Vaccines are important for preventing the spread of disease. Successful vaccines prepare the body's immune system to fight potentially deadly diseases by producing proteins called antibodies that identify and kill disease-causing agents like viruses and bacteria. Many infectious agents have carbohydrate structures on their surfaces. The bacterial vaccines used routinely to vaccinate infants work by producing antibodies that bind the specific carbohydrates on the bacterial surface. In addition, my previous work has also shown that a small number of HIV-infected patients produce antibodies that bind the carbohydrates on the virus surface and kill HIV. These observations suggest that vaccines designed to produce carbohydrate-binding antibodies could be successful at controlling disease spread. The aim of this project is to understand how the body makes these carbohydrate-specific antibodies during HIV infection and following vaccination with bacterial vaccines so that new vaccines can be made. This work will involve the isolation of carbohydrate-specific antibodies from HIV-infected patients and from individuals vaccinated with bacterial vaccines. I will determine what the antibodies look like and which carbohydrates the antibodies bind to. In the future we can use the information to design new carbohydrate-based vaccines that may prevent disease spread. Thus, in the long-term this research will have wide application to many infectious agents displaying carbohydrates on their surfaces and may potentially help prevent infectious diseases such as HIV.
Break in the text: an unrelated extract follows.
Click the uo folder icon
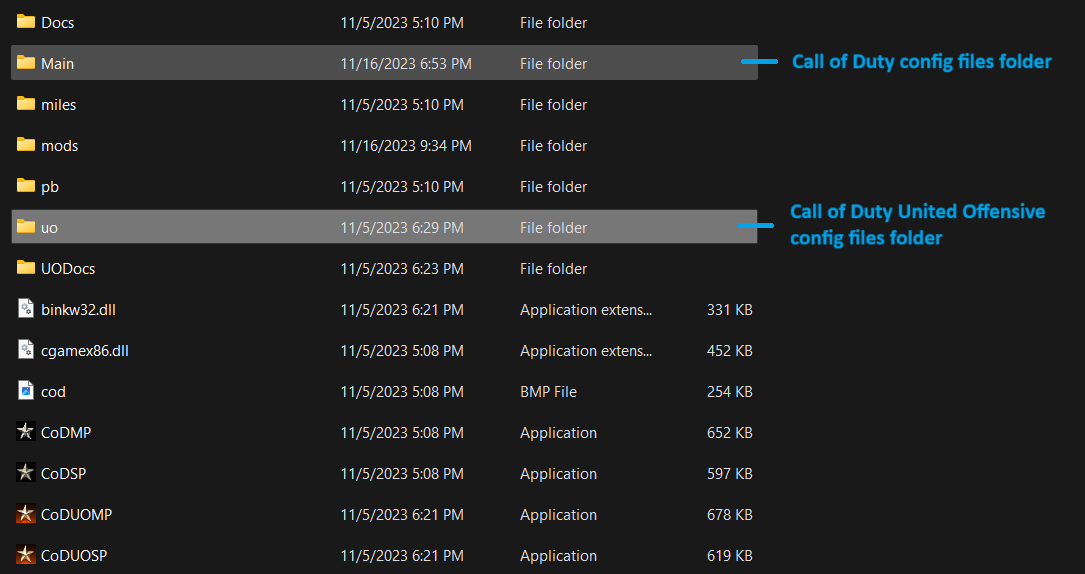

The elicitation of protective antibodies is a key step in successful vaccination. Bacterial conjugate vaccines elicit protective antibodies specific for the carbohydrate coat of pathogenic bacteria. This, along with the recent discovery of carbohydrate-specific antibodies that potently neutralise many circulating HIV-1 isolates, highlights carbohydrates on pathogens as important, under-researched targets for vaccine design. Very little is known about the molecular rationale of antibody recognition of carbohydrate antigens, and several basic questions remain unanswered: How do carbohydrate-specific antibodies bind with high affinity? How do they discriminate between self and non-self carbohydrates? How does the immune system elicit these types of antibodies during a viral or bacterial infection? These questions will be explored by studying carbohydrate-specific antibodies against HIV-1 and bacteria. The aims of the proposal are 1) to explore the mechanisms by which carbohydrate-specific bnAbs are elicited during HIV infection and 2) to molecularly characterise antibodies elicited against bacterial conjugate vaccines and during bacterial infection. Firstly, I will characterise the binding interactions of germ line versions of carbohydrate-specific HIV bnAbs and isolate mannose-specific antibodies from HIV-infected donors to give insight into the origin of these bnAbs in HIV infected individuals. Secondly, I will characterise the antibodies elicited through immunisation with Streptococcus pneumoniae vaccines PrevnarTM and PneumovaxTM. Antigen-specific B cell sorting will be used to isolate antibodies for subsequent characterisation at the molecular level including x-ray crystallography. The overall goal of this fellowship is to increase our fundamental understanding of the antibody recognition of carbohydrates and to build a scientific foundation for rational design of carbohydrate-based vaccines against HIV-1 and other pathogens displaying carbohydrates.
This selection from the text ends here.